— Begin DATA EXCERPTS —

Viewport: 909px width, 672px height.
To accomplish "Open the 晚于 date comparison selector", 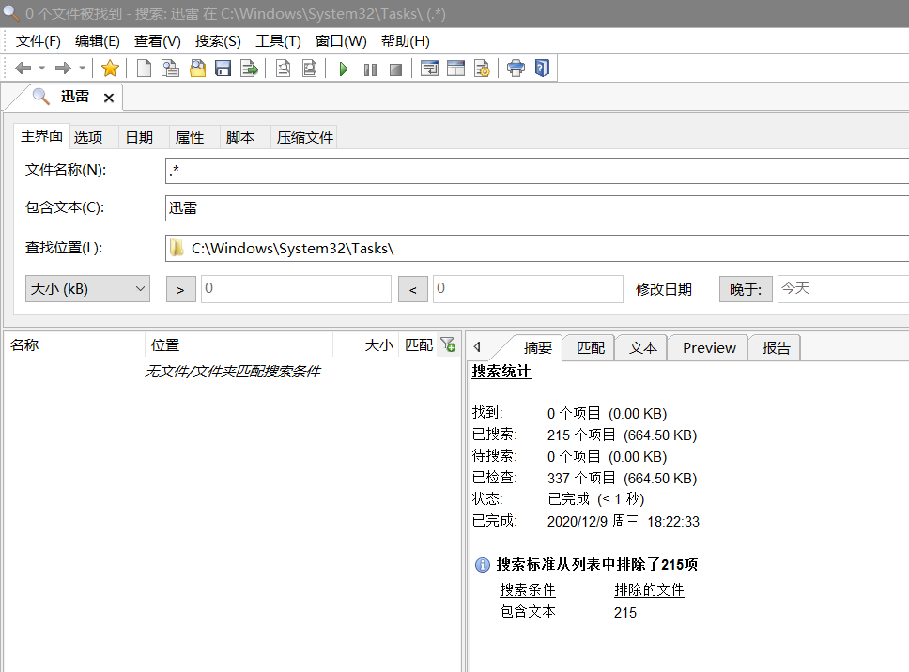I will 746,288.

— End DATA EXCERPTS —
— Begin DATA EXCERPTS —

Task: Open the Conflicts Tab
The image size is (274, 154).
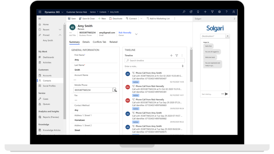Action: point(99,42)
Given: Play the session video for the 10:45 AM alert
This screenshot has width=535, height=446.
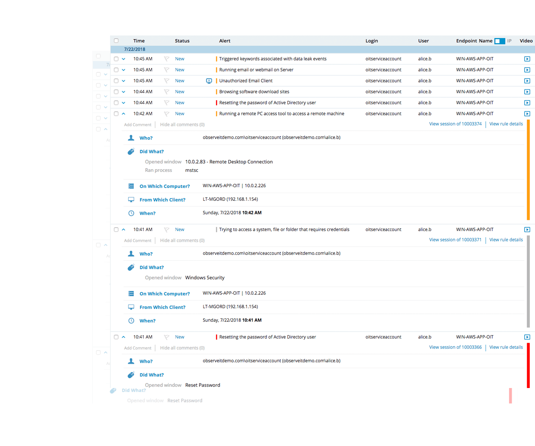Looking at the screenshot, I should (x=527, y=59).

— End DATA EXCERPTS —
— Begin DATA EXCERPTS —

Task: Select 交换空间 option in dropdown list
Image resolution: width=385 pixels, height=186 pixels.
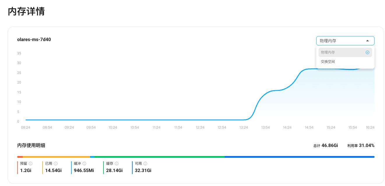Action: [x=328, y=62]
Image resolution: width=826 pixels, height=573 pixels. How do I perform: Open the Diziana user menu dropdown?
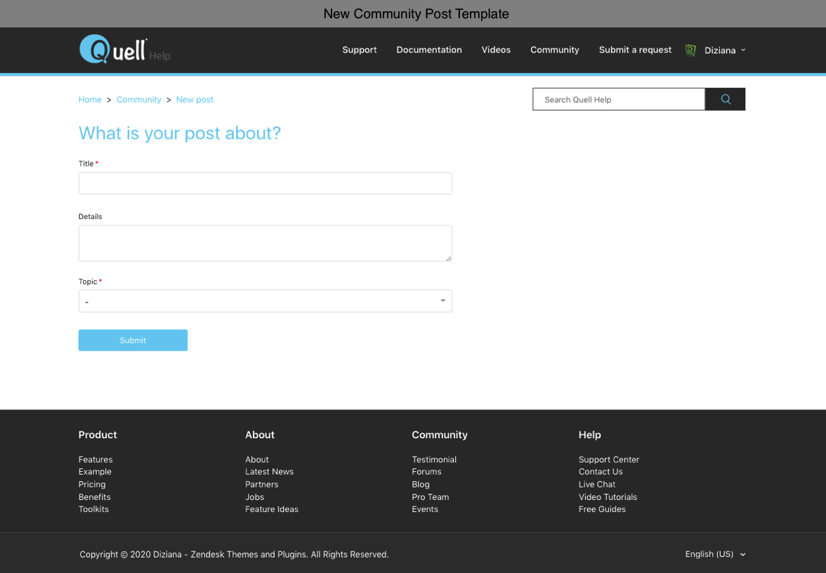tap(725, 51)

— End DATA EXCERPTS —

▶ _TASK BRIEF_:
Render the material as a JSON list of strings, one string per line, starting with the line that contains "Task: Open the Conflicts Tab" and going on through the line that contains "Looking at the", with blank lines left out. Leave the pictures out of your answer.

▶ _FINISHED TASK_:
[
  "Task: Open the Conflicts Tab",
  "The image size is (274, 154).",
  "Action: point(99,42)",
  "Given: Play the session video for the 10:45 AM alert",
  "This screenshot has width=535, height=446.",
  "Looking at the screenshot, I should (x=527, y=59)."
]